La demanderesse n’a pas démontré que la marque contestée consiste en, ou est utilisée pour décrire une caractéristique intrinsèque des produits en cause, qui crée une association directe dans l’esprit du consommateur. Les éléments de preuve fournis par la demanderesse sont clairement insuffisants pour démontrer que le public pertinent anglais percevrait le mot «FIR» comme faisant référence à l’expression «Far Infrared Radiation» et que cette expression, lorsqu’elle est utilisée avec le terme «TECH» dans la marque
, serait perçue comme descriptive ou dépourvue de caractère distinctif par
Décision sur la demande d’annulation no C 53 740 Page sur 8 8
rapport aux produits pertinents. Il est vrai que la marque ne doit pas être effectivement utilisée pour être considérée comme descriptive. Toutefois, il doit exister un risque raisonnable qu’il puisse être utilisé de manière descriptive, afin qu’il ne soit pas conforme aux critères énoncés à l’article 7, paragraphe 1, point c), du RMUE. En l’espèce, la requérante n’a démontré aucun de ces deux éléments.
Dès lors, et contrairement aux arguments de la demanderesse, il y a lieu de conclure que la marque de l’Union européenne contestée ne saurait être considérée comme descriptive et/ou dépourvue de caractère distinctif.
Par conséquent, la demande doit être rejetée dans la mesure où elle est fondée sur l’article 59, paragraphe 1, point a), du RMUE, lu conjointement avec l’article 7, paragraphe 1, point b) et c), du RMUE.
FRAIS
Conformément à l’article 109, paragraphe 1, du RMUE, la partie perdante dans une procédure d’annulation doit supporter les taxes et frais exposés par l’autre partie.

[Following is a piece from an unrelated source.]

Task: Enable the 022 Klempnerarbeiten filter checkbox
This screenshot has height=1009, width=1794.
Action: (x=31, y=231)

La demanderesse étant la partie perdante, elle doit supporter les frais exposés par la titulaire de la marque de l’Union européenne aux fins de la présente procédure.

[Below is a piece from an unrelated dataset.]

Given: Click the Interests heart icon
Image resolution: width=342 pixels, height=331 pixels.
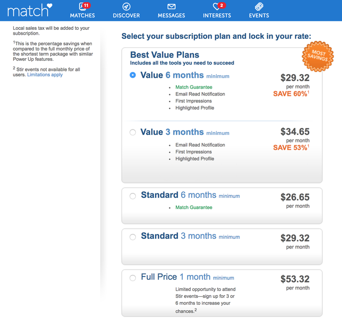Looking at the screenshot, I should (216, 6).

Conformément à l’article 109, paragraphe 7, du RMUE et à l’article 18, paragraphe 1, point c) ii), du REMUE, les frais à payer à la titulaire de la marque de l’Union européenne sont les frais de représentation, qui sont fixés sur la base du taux maximal qui y est fixé.
De la division d’annulation
Richard Bianchi Pablo AMAT RODRÍGUEZ Agnieszka WILKIEWICZ
Conformément à l’article 67 du RMUE, toute partie peut recourir contre cette décision pour autant que cette dernière n’ait pas fait droit à ses prétentions. Conformément à l’article 68 du RMUE, le recours doit être formé par écrit auprès de l’Office dans un délai de deux mois à compter du jour de la notification de la présente décision. L’acte de recours est déposé dans la langue de procédure de la décision attaquée. En outre, un mémoire exposant les motifs du recours doit être déposé par écrit dans un délai de quatre mois à compter de cette date. Le recours n’est considéré comme formé qu’après paiement de la taxe de recours d’un montant de 720 EUR.